How insightful feedback about the GATK showcase led to a flurry of updates and the creation of a suite of format conversion tools
Last June, just as we were putting the final touches on the teaching materials for a 4-day GATK workshop that we were planning to run entirely on Terra, we received a very insightful email from the workshop host, Matt Bashton of the University of Newcastle in the UK. A long-time user of the GATK, Matt had been trying out the Best Practices workspaces that we maintain on behalf of the GATK team in the Terra Showcase. In his email, he detailed a list of nine issues he saw as blocking researchers like him from moving their work onto Terra.

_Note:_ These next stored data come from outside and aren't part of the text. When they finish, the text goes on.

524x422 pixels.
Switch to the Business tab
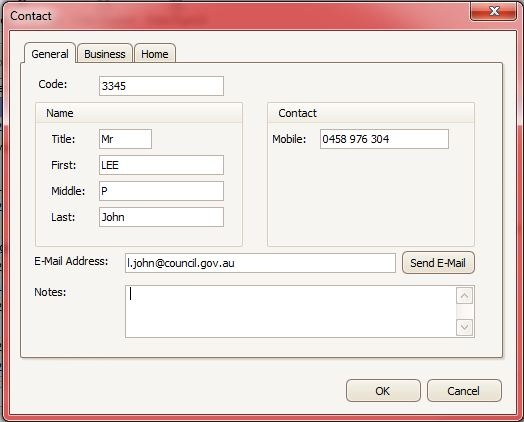[105, 54]
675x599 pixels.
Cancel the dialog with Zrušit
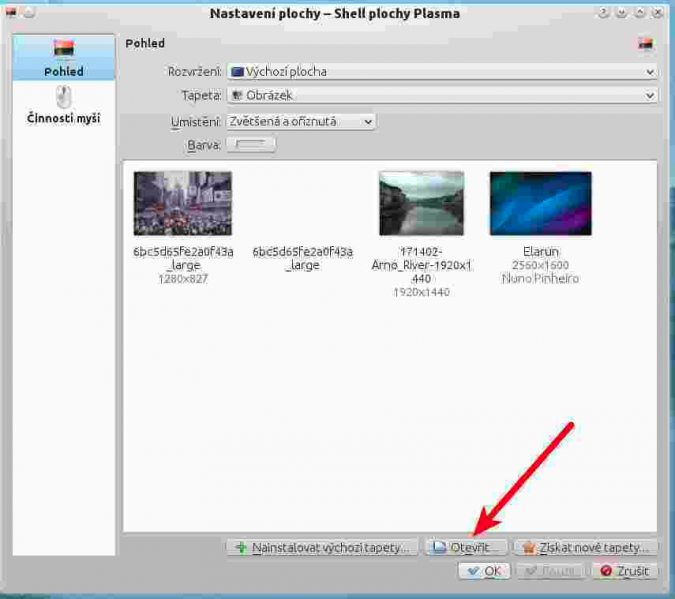pyautogui.click(x=624, y=571)
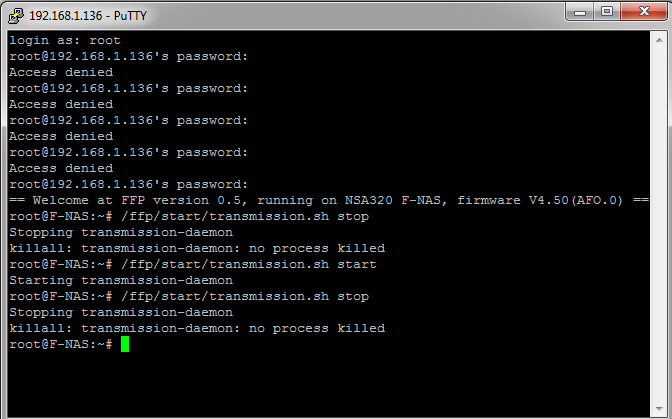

The workshop was scheduled for the following week, so my initial response was a bit of panic. Even though the workshop mainly uses Terra as a convenient environment for running the hands-on tutorials, it’s a unique opportunity for us to introduce the Best Practices workspaces as the recommended way to try out and evaluate the official GATK workflows. That wasn’t going to be terribly effective if there were major flaws in the resources involved.
Reading down the detailed list Matt had sent us, I understood his concerns: for example, he was absolutely right that it wasn’t clear how to convert sequence data to the uBAM format many GATK workflows used as input on the platform. Or how to deal with interleaved FASTQ files. Some issues we were already aware of, such as the lack of support for WDL 1.0 which had been blocking the publication of new and updated GATK workflows on Terra. In the case of WDL 1.0, resolution was imminent (in fact it’s now supported as of July 18th!), but others were a month or more away from being addressed. So while we wanted to make some concrete improvements in time for the workshop, my immediate question was, what could we possibly do in less than a week??
Turns out, quite a bit more than I was giving our team credit for.
That Friday afternoon, four members of our Support team sprang into action. It started with a phone call meeting between two team members in the office, one working remotely and me on my drive up to Maine for the weekend (don’t worry, I pulled off the road at a stop before taking the call). We went over the list of issues one by one and within an hour had a list of action items for the four of us to tackle before the workshop.
By that evening we were working away. We had a very basic file format conversion workspace already, so one team member went through those workflows, updating them to make sure they were configured to be runnable back-to-back (in the right order) without additional tweaks. Another developed an entirely new WDL that converts an interleaved FASTQ input into paired FASTQ files. I worked on the documentation to clarify the purpose and requirements of each workflow, define their input and output formats, and so on. As we finished each part of the action plan, our fourth teammate updated the tools, data, and workspaces in the public showcase.
Within five days we had completely revamped the barebones file format conversion workspace that we had started from. It now contained one completely new and four significantly updated workflows, as well as a clearer title and description card:
We shared the new workspace with Matt, and his feedback was deeply rewarding: “Thanks so much for creating this workspace it’s exactly what I was looking for I suspect it will really help with on-boarding of new people.” Nailed it! We don’t often pull a weekender like that — this was honestly an extreme case (seriously, we know about work-life balance) — but sometimes it’s just worth it, you know?
Of course, we know that we’re not done yet. In our line of work, you’re never really done. There’s always more to do to clear the path, lay down tracks and make the ride smoother. For my part, the next project I plan to tackle is making all the GATK workspaces follow the same template – more modular, with clearer descriptions and titles.
I wanted to share this story to encourage all of you to give us your feedback too. Be like Matt. Tell us what you need, what’s blocking you. I can’t promise we’ll always have the solutions to all your troubles, but I can promise we’ll do our best every time.